◆ Try it
The required output is the exact run of lines below that opens at the line with "Click the X icon to close the sidebar" and closes at the line with "Click the STATUS".
══════════════════════════════
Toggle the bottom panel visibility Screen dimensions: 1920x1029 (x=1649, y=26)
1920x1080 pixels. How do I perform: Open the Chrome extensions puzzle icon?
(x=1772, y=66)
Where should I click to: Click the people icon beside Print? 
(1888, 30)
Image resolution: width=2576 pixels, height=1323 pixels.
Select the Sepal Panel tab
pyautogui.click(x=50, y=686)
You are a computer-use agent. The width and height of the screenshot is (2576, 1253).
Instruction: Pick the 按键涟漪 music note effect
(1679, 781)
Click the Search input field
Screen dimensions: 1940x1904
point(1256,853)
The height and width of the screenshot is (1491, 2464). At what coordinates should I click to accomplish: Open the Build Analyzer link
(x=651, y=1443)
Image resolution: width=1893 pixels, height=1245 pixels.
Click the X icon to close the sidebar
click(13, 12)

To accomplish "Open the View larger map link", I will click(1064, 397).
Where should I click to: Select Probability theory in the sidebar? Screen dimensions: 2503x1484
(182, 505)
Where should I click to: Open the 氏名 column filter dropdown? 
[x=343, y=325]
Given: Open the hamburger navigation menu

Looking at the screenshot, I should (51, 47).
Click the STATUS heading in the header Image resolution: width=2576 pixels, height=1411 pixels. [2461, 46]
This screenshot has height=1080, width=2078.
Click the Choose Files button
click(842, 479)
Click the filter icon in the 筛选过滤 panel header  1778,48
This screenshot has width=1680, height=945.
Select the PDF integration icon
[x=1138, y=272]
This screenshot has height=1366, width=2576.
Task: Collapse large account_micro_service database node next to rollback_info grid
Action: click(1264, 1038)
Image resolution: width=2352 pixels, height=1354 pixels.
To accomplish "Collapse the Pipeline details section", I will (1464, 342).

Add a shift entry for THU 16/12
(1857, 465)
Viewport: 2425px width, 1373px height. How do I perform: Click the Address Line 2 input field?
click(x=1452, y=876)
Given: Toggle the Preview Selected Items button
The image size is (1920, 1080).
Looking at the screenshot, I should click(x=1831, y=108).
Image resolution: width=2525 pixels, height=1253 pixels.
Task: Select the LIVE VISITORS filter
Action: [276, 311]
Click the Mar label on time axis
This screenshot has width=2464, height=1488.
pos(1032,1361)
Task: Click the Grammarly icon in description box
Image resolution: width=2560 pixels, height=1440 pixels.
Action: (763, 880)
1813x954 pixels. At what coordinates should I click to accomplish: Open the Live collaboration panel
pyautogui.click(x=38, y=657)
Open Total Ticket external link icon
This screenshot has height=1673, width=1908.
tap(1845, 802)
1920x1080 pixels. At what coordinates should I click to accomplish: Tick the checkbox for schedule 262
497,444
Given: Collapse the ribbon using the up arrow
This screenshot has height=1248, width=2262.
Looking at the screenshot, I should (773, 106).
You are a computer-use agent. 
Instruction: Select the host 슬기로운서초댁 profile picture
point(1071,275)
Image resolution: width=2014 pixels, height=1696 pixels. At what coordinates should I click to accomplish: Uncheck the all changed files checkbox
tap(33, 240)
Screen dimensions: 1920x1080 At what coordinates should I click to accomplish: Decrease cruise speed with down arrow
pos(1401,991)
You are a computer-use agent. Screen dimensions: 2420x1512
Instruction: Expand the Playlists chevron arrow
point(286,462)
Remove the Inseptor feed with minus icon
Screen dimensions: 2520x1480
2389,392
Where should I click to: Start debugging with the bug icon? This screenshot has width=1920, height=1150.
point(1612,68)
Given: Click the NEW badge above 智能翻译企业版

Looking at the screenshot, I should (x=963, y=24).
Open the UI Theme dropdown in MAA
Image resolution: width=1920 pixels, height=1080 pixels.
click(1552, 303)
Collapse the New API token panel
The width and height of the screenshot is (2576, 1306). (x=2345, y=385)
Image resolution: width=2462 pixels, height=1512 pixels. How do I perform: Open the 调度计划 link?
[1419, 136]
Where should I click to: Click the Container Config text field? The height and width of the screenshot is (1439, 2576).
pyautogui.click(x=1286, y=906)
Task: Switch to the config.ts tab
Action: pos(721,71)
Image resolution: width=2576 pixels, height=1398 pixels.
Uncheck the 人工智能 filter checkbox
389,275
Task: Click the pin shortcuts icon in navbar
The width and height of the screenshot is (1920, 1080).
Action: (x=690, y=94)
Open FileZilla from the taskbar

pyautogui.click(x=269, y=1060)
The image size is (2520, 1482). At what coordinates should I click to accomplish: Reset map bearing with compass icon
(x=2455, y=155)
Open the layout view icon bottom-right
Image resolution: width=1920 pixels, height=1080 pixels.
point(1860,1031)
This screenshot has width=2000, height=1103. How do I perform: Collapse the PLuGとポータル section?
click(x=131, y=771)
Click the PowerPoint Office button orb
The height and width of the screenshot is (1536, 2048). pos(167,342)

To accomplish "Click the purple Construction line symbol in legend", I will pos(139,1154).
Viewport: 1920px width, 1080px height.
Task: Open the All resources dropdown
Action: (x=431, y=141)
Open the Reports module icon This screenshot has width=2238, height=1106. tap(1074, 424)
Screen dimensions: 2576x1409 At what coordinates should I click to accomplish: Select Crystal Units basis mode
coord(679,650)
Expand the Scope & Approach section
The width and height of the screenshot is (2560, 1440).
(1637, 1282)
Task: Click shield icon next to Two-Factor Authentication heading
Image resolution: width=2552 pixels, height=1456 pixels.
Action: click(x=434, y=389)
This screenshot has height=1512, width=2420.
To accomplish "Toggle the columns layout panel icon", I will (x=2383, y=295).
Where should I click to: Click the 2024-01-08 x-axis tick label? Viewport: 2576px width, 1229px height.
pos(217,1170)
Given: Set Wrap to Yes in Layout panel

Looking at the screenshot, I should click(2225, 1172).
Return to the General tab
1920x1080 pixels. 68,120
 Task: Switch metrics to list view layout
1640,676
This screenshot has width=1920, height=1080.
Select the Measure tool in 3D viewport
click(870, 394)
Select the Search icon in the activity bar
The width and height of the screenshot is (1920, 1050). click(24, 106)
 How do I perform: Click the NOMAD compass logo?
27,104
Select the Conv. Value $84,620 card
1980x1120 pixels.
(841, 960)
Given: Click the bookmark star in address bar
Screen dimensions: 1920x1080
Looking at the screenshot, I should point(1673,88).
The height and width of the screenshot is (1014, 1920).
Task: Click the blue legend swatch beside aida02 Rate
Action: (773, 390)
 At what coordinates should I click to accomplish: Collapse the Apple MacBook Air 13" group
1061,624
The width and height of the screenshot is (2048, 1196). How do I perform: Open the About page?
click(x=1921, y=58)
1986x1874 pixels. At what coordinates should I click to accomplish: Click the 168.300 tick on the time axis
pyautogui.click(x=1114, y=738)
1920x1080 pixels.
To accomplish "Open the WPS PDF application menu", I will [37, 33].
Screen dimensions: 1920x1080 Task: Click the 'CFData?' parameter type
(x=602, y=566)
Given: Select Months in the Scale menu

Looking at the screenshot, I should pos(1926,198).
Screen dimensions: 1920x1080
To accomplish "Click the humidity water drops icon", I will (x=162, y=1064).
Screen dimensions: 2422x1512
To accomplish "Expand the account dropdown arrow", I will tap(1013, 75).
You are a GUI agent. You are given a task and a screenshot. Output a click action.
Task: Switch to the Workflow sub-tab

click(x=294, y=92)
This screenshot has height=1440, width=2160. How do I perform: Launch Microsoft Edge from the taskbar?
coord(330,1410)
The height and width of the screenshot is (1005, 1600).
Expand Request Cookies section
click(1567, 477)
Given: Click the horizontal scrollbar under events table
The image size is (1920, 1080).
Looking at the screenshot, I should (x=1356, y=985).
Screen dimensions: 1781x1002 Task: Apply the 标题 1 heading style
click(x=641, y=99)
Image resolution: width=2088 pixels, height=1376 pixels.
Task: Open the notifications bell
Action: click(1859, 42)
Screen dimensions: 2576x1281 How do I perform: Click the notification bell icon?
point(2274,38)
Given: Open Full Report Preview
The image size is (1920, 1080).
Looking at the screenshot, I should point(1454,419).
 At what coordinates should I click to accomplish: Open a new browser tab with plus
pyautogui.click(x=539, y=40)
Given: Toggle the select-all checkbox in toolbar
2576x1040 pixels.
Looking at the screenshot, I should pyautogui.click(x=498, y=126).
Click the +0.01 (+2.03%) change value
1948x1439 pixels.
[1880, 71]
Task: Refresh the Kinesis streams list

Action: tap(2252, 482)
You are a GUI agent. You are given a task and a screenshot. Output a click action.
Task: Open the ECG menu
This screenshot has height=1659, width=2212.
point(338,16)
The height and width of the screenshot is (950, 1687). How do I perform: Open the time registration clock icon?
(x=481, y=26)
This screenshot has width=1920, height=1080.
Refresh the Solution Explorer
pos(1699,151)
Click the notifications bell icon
══════════════════════════════
◆ Response to this exercise
Click the X icon to close the sidebar
click(13, 12)

To accomplish "Open the View larger map link", I will click(1064, 397).
Where should I click to: Select Probability theory in the sidebar? Screen dimensions: 2503x1484
(182, 505)
Where should I click to: Open the 氏名 column filter dropdown? 
[x=343, y=325]
Given: Open the hamburger navigation menu

Looking at the screenshot, I should (51, 47).
Click the STATUS heading in the header Image resolution: width=2576 pixels, height=1411 pixels. [2461, 46]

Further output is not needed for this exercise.